Take down each entry exactly as written.

--- PROVIDED DATA ---

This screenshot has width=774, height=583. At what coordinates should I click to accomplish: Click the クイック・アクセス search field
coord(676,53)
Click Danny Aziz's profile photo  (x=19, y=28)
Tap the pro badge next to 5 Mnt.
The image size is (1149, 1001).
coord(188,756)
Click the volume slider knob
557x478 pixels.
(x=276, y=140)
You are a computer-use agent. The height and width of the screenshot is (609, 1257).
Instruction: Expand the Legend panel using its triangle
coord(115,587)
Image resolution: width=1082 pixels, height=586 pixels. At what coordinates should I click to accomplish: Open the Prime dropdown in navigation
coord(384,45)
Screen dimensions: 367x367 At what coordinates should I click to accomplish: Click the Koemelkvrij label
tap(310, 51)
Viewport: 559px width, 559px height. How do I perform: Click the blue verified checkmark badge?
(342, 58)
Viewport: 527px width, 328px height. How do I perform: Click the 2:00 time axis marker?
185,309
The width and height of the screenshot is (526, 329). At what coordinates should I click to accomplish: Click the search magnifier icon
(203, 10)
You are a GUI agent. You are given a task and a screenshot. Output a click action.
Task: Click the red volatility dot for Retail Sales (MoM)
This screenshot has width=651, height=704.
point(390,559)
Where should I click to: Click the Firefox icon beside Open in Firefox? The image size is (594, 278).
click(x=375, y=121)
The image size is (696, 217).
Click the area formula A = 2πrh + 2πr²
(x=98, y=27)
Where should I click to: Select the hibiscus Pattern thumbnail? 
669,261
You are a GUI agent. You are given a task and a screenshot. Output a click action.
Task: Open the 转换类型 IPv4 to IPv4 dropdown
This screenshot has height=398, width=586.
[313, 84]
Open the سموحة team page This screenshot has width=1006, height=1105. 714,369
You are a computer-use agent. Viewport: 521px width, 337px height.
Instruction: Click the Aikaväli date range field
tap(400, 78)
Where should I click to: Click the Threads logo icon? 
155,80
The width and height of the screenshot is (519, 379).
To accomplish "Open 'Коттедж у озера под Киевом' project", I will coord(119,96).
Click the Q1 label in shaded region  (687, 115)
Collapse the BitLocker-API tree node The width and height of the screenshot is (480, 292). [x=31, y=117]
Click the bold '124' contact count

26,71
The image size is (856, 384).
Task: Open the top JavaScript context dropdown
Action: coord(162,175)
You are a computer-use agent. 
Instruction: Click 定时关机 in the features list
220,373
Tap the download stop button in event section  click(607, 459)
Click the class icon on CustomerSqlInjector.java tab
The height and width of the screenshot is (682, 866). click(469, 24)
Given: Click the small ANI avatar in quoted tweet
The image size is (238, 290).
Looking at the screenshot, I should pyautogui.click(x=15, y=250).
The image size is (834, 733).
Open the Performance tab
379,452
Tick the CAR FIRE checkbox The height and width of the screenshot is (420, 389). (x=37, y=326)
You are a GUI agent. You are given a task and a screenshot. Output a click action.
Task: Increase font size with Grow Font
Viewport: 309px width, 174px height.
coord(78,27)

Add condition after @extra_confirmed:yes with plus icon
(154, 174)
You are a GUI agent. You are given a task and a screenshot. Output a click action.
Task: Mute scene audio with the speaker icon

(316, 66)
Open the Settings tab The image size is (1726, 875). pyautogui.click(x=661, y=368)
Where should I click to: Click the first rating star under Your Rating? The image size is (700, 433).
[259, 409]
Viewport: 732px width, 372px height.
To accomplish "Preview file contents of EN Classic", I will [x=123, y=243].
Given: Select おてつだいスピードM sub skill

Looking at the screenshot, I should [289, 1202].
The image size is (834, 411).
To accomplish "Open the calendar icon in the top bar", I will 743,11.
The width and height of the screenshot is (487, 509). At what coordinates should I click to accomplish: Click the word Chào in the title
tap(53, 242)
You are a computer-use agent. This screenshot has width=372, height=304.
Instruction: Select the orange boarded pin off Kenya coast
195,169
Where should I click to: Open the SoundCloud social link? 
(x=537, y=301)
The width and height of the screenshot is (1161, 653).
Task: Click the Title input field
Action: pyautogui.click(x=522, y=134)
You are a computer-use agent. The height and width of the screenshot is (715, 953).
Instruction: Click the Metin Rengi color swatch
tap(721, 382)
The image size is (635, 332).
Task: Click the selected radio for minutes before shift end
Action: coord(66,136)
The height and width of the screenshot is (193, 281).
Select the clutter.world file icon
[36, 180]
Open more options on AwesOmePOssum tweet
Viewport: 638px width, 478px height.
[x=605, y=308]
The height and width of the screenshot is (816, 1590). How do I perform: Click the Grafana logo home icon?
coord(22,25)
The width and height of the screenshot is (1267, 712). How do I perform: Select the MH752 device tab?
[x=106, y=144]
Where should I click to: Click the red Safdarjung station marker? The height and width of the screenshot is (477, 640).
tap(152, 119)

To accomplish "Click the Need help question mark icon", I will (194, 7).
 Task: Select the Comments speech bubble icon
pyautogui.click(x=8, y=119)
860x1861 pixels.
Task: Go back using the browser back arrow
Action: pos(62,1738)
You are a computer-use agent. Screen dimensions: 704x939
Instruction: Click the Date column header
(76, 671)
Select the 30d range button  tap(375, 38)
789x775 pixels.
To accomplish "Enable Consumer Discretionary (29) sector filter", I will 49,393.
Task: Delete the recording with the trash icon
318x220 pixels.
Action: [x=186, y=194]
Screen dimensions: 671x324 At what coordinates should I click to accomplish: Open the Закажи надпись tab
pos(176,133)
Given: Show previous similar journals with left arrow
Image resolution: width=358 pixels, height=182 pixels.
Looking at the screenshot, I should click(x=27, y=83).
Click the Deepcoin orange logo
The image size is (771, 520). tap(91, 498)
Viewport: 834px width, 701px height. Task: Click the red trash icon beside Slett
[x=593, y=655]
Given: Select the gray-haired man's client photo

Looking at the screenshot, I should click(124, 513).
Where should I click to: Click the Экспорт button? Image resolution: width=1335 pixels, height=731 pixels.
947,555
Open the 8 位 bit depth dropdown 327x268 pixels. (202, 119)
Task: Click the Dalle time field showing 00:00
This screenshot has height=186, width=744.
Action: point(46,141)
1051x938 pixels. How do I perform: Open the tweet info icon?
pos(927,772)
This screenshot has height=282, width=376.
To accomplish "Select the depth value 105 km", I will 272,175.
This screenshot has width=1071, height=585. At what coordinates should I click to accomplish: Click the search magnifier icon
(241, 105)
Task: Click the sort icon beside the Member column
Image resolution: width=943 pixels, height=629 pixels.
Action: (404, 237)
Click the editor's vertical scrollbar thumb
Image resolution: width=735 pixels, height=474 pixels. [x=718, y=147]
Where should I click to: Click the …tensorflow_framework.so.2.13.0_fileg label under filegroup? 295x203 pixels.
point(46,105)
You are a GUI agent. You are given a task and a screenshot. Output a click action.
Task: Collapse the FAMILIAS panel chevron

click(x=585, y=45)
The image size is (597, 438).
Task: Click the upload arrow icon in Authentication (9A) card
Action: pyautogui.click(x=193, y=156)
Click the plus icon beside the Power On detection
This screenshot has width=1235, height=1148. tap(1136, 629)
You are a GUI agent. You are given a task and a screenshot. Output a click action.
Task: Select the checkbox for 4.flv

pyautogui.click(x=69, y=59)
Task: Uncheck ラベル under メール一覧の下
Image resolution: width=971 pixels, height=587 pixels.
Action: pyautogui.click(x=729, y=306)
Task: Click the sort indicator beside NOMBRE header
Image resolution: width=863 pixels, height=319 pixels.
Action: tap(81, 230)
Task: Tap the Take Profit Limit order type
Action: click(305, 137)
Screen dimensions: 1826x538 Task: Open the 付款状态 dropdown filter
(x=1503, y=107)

---

### SOLVED EXERCISE
This screenshot has width=774, height=583. At what coordinates should I click to accomplish: Click the クイック・アクセス search field
coord(676,53)
Click Danny Aziz's profile photo  (x=19, y=28)
Tap the pro badge next to 5 Mnt.
The image size is (1149, 1001).
coord(188,756)
Click the volume slider knob
557x478 pixels.
(x=276, y=140)
You are a computer-use agent. The height and width of the screenshot is (609, 1257).
Instruction: Expand the Legend panel using its triangle
coord(115,587)
Image resolution: width=1082 pixels, height=586 pixels. At what coordinates should I click to accomplish: Open the Prime dropdown in navigation
coord(384,45)
Screen dimensions: 367x367 At what coordinates should I click to accomplish: Click the Koemelkvrij label
tap(310, 51)
Viewport: 559px width, 559px height. How do I perform: Click the blue verified checkmark badge?
(342, 58)
Viewport: 527px width, 328px height. How do I perform: Click the 2:00 time axis marker?
185,309
The width and height of the screenshot is (526, 329). At what coordinates should I click to accomplish: Click the search magnifier icon
(203, 10)
You are a GUI agent. You are given a task and a screenshot. Output a click action.
Task: Click the red volatility dot for Retail Sales (MoM)
This screenshot has width=651, height=704.
point(390,559)
Where should I click to: Click the Firefox icon beside Open in Firefox? The image size is (594, 278).
click(x=375, y=121)
The image size is (696, 217).
Click the area formula A = 2πrh + 2πr²
(x=98, y=27)
Where should I click to: Select the hibiscus Pattern thumbnail? 
669,261
You are a GUI agent. You are given a task and a screenshot. Output a click action.
Task: Open the 转换类型 IPv4 to IPv4 dropdown
This screenshot has height=398, width=586.
[313, 84]
Open the سموحة team page This screenshot has width=1006, height=1105. 714,369
You are a computer-use agent. Viewport: 521px width, 337px height.
Instruction: Click the Aikaväli date range field
tap(400, 78)
Where should I click to: Click the Threads logo icon? 
155,80
The width and height of the screenshot is (519, 379).
To accomplish "Open 'Коттедж у озера под Киевом' project", I will coord(119,96).
Click the Q1 label in shaded region  (687, 115)
Collapse the BitLocker-API tree node The width and height of the screenshot is (480, 292). [x=31, y=117]
Click the bold '124' contact count

26,71
The image size is (856, 384).
Task: Open the top JavaScript context dropdown
Action: coord(162,175)
You are a computer-use agent. 
Instruction: Click 定时关机 in the features list
220,373
Tap the download stop button in event section  click(607, 459)
Click the class icon on CustomerSqlInjector.java tab
The height and width of the screenshot is (682, 866). click(469, 24)
Given: Click the small ANI avatar in quoted tweet
The image size is (238, 290).
Looking at the screenshot, I should pyautogui.click(x=15, y=250).
The image size is (834, 733).
Open the Performance tab
379,452
Tick the CAR FIRE checkbox The height and width of the screenshot is (420, 389). (x=37, y=326)
You are a GUI agent. You are given a task and a screenshot. Output a click action.
Task: Increase font size with Grow Font
Viewport: 309px width, 174px height.
coord(78,27)

Add condition after @extra_confirmed:yes with plus icon
(154, 174)
You are a GUI agent. You are given a task and a screenshot. Output a click action.
Task: Mute scene audio with the speaker icon

(316, 66)
Open the Settings tab The image size is (1726, 875). pyautogui.click(x=661, y=368)
Where should I click to: Click the first rating star under Your Rating? The image size is (700, 433).
[259, 409]
Viewport: 732px width, 372px height.
To accomplish "Preview file contents of EN Classic", I will [x=123, y=243].
Given: Select おてつだいスピードM sub skill

Looking at the screenshot, I should [289, 1202].
The image size is (834, 411).
To accomplish "Open the calendar icon in the top bar", I will 743,11.
The width and height of the screenshot is (487, 509). At what coordinates should I click to accomplish: Click the word Chào in the title
tap(53, 242)
You are a computer-use agent. This screenshot has width=372, height=304.
Instruction: Select the orange boarded pin off Kenya coast
195,169
Where should I click to: Open the SoundCloud social link? 
(x=537, y=301)
The width and height of the screenshot is (1161, 653).
Task: Click the Title input field
Action: pyautogui.click(x=522, y=134)
You are a computer-use agent. The height and width of the screenshot is (715, 953).
Instruction: Click the Metin Rengi color swatch
tap(721, 382)
The image size is (635, 332).
Task: Click the selected radio for minutes before shift end
Action: coord(66,136)
The height and width of the screenshot is (193, 281).
Select the clutter.world file icon
[36, 180]
Open more options on AwesOmePOssum tweet
Viewport: 638px width, 478px height.
[x=605, y=308]
The height and width of the screenshot is (816, 1590). How do I perform: Click the Grafana logo home icon?
coord(22,25)
The width and height of the screenshot is (1267, 712). How do I perform: Select the MH752 device tab?
[x=106, y=144]
Where should I click to: Click the red Safdarjung station marker? The height and width of the screenshot is (477, 640).
tap(152, 119)

To accomplish "Click the Need help question mark icon", I will (194, 7).
 Task: Select the Comments speech bubble icon
pyautogui.click(x=8, y=119)
860x1861 pixels.
Task: Go back using the browser back arrow
Action: pos(62,1738)
You are a computer-use agent. Screen dimensions: 704x939
Instruction: Click the Date column header
(76, 671)
Select the 30d range button  tap(375, 38)
789x775 pixels.
To accomplish "Enable Consumer Discretionary (29) sector filter", I will 49,393.
Task: Delete the recording with the trash icon
318x220 pixels.
Action: [x=186, y=194]
Screen dimensions: 671x324 At what coordinates should I click to accomplish: Open the Закажи надпись tab
pos(176,133)
Given: Show previous similar journals with left arrow
Image resolution: width=358 pixels, height=182 pixels.
Looking at the screenshot, I should click(x=27, y=83).
Click the Deepcoin orange logo
The image size is (771, 520). tap(91, 498)
Viewport: 834px width, 701px height. Task: Click the red trash icon beside Slett
[x=593, y=655]
Given: Select the gray-haired man's client photo

Looking at the screenshot, I should click(124, 513).
Where should I click to: Click the Экспорт button? Image resolution: width=1335 pixels, height=731 pixels.
947,555
Open the 8 位 bit depth dropdown 327x268 pixels. (202, 119)
Task: Click the Dalle time field showing 00:00
This screenshot has height=186, width=744.
Action: point(46,141)
1051x938 pixels. How do I perform: Open the tweet info icon?
pos(927,772)
This screenshot has height=282, width=376.
To accomplish "Select the depth value 105 km", I will 272,175.
This screenshot has width=1071, height=585. At what coordinates should I click to accomplish: Click the search magnifier icon
(241, 105)
Task: Click the sort icon beside the Member column
Image resolution: width=943 pixels, height=629 pixels.
Action: (404, 237)
Click the editor's vertical scrollbar thumb
Image resolution: width=735 pixels, height=474 pixels. [x=718, y=147]
Where should I click to: Click the …tensorflow_framework.so.2.13.0_fileg label under filegroup? 295x203 pixels.
point(46,105)
You are a GUI agent. You are given a task and a screenshot. Output a click action.
Task: Collapse the FAMILIAS panel chevron

click(x=585, y=45)
The image size is (597, 438).
Task: Click the upload arrow icon in Authentication (9A) card
Action: pyautogui.click(x=193, y=156)
Click the plus icon beside the Power On detection
This screenshot has width=1235, height=1148. tap(1136, 629)
You are a GUI agent. You are given a task and a screenshot. Output a click action.
Task: Select the checkbox for 4.flv

pyautogui.click(x=69, y=59)
Task: Uncheck ラベル under メール一覧の下
Image resolution: width=971 pixels, height=587 pixels.
Action: pyautogui.click(x=729, y=306)
Task: Click the sort indicator beside NOMBRE header
Image resolution: width=863 pixels, height=319 pixels.
Action: tap(81, 230)
Task: Tap the Take Profit Limit order type
Action: click(305, 137)
Screen dimensions: 1826x538 Task: Open the 付款状态 dropdown filter
(x=1503, y=107)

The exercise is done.